In a letter dated “17th Sept., ‘90, and copied by H. T., 33 Queen’s Road, Tunbridge Wells,” he says: “My point in the controversy has been to show that eternal life, though existing essentially in the Son with the Father, is the condition which characterizes the second Man, and consequently it is in the state into which resurrection leads that He is fully revealed as eternal life.”
Observe here that he uses “though existing essentially in the Son with the Father” parenthetically, so that his main statement is, “eternal life... is the condition which characterizes the second Man,” etc. If you receive this you have lost in your soul that which eternal life really is. It is true that the life has been revealed in Christ become man, and in Him as man glorified is seen the “condition” in which we shall have it when we see Him, but He was the life before He became man, and before this condition appeared, and if you lose this, you lose what He is in His own Person.
Next he says: “What He was in His own Person remains true, and even when here after the flesh He was manifested to the apostles to be eternal life, in spite of the part which He had taken in human life to accomplish God’s will.”

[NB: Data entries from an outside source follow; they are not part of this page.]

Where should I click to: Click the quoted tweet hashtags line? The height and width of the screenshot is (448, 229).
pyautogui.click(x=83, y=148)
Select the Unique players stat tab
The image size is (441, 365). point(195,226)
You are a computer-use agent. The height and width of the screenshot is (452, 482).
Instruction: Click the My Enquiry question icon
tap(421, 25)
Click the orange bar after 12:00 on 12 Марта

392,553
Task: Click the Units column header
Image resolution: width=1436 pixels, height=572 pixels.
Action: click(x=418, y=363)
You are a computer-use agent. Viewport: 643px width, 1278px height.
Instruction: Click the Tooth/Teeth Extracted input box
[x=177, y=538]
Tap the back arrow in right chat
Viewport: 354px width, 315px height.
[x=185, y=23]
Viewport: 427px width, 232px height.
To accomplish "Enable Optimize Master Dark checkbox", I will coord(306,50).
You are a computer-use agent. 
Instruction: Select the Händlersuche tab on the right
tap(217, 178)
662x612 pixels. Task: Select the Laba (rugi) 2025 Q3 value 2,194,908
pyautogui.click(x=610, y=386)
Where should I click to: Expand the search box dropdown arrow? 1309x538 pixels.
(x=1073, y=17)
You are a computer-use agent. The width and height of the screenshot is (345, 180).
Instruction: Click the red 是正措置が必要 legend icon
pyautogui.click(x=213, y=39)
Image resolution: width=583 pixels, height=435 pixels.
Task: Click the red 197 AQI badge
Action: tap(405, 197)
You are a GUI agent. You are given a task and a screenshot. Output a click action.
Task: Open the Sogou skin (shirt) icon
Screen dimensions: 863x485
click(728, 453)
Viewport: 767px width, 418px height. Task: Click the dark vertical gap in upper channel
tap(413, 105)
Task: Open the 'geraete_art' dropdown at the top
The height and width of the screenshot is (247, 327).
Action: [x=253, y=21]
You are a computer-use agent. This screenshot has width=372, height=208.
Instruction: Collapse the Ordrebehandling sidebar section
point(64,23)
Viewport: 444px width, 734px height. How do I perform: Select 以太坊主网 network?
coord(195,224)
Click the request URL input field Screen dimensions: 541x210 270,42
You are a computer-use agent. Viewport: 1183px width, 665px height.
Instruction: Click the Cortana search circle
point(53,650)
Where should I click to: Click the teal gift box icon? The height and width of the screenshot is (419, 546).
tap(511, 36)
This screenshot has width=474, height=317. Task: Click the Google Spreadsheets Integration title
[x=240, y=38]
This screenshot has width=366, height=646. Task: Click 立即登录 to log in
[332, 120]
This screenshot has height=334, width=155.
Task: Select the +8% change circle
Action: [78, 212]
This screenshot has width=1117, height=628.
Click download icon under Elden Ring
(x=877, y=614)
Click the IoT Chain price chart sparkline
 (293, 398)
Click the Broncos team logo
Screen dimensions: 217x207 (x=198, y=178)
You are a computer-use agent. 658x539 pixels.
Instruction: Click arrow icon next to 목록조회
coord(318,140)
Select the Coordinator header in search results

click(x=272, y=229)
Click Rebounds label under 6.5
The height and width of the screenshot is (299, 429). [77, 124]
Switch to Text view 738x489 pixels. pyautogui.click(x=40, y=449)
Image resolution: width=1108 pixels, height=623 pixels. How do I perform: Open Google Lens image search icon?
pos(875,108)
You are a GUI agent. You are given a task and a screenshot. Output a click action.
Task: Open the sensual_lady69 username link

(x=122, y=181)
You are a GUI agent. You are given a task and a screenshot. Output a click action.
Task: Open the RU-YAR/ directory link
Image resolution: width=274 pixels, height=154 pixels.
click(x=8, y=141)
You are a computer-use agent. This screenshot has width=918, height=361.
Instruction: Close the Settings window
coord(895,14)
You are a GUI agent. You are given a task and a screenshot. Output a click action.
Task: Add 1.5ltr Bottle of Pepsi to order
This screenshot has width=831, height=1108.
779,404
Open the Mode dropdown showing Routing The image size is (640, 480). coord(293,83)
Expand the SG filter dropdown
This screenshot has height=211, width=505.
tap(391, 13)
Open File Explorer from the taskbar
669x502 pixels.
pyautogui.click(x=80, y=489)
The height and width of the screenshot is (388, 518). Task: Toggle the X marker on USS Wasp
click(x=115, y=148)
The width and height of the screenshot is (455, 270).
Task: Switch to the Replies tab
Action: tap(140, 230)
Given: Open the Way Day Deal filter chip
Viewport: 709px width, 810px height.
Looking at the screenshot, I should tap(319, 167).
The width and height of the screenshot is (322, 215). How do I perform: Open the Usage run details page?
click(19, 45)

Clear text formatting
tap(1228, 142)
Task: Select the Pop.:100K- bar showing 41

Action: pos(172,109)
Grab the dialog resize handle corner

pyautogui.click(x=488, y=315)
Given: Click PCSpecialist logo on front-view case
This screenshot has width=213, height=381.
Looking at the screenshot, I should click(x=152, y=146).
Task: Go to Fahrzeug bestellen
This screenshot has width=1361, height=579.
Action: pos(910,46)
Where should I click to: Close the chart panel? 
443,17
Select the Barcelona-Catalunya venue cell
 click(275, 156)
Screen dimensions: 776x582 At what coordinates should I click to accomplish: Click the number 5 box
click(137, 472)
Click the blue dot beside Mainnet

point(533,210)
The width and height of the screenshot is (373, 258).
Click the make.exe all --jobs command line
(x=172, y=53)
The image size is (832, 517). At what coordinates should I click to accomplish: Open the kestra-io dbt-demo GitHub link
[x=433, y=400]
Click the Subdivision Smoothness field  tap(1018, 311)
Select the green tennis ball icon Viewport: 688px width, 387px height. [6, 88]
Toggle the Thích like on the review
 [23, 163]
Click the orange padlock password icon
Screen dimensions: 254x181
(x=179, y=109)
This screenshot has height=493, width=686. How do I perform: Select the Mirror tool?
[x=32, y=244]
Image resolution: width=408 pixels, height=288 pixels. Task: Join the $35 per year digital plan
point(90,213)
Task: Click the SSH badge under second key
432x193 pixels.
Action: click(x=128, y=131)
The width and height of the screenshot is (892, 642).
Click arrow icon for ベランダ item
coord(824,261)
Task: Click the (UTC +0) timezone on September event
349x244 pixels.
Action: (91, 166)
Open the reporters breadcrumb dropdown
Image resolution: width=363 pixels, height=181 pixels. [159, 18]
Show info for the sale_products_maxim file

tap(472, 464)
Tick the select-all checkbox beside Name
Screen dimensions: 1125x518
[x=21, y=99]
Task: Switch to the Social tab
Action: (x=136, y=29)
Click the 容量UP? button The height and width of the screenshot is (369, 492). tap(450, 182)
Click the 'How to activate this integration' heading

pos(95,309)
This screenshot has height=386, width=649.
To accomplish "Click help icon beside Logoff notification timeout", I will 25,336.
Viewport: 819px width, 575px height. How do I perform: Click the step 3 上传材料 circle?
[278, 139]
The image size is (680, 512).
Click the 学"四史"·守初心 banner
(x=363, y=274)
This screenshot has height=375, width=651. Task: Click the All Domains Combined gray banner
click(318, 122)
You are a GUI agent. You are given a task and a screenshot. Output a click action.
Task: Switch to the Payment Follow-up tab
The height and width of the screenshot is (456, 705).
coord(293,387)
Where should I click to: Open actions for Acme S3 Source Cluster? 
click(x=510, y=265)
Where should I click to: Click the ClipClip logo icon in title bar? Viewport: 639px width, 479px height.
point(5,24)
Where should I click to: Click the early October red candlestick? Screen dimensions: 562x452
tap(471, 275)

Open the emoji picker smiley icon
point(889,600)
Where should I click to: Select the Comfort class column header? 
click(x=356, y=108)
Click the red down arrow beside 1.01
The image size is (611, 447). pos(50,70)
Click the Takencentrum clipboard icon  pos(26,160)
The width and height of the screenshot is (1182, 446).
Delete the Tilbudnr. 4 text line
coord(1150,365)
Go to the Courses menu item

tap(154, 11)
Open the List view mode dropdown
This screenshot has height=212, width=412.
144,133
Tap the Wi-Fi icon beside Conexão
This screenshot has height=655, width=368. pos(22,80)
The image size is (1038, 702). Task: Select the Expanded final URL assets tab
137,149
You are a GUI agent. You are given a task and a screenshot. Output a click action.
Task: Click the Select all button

Now this agrees perfectly with his theory, that eternal life is a condition connected with manhood — “the condition which characterizes the second Man,” and which is “fully revealed” “in the state into which resurrection leads.” What it is could not be perfectly revealed till Christ was glorified. True, in Him glorified is seen the condition of the life for man according to God’s counsels; but if the “condition” is made the “life,” the life is lost, for a condition is not life. Nay, more, if that condition be “eternal life,” then Christ had to enter into eternal life, for He was not in the “condition” until He became man, nor fully till glorified. Appalling conclusion! What He was as the eternal life is lost, and is replaced by a mere “condition” of manhood.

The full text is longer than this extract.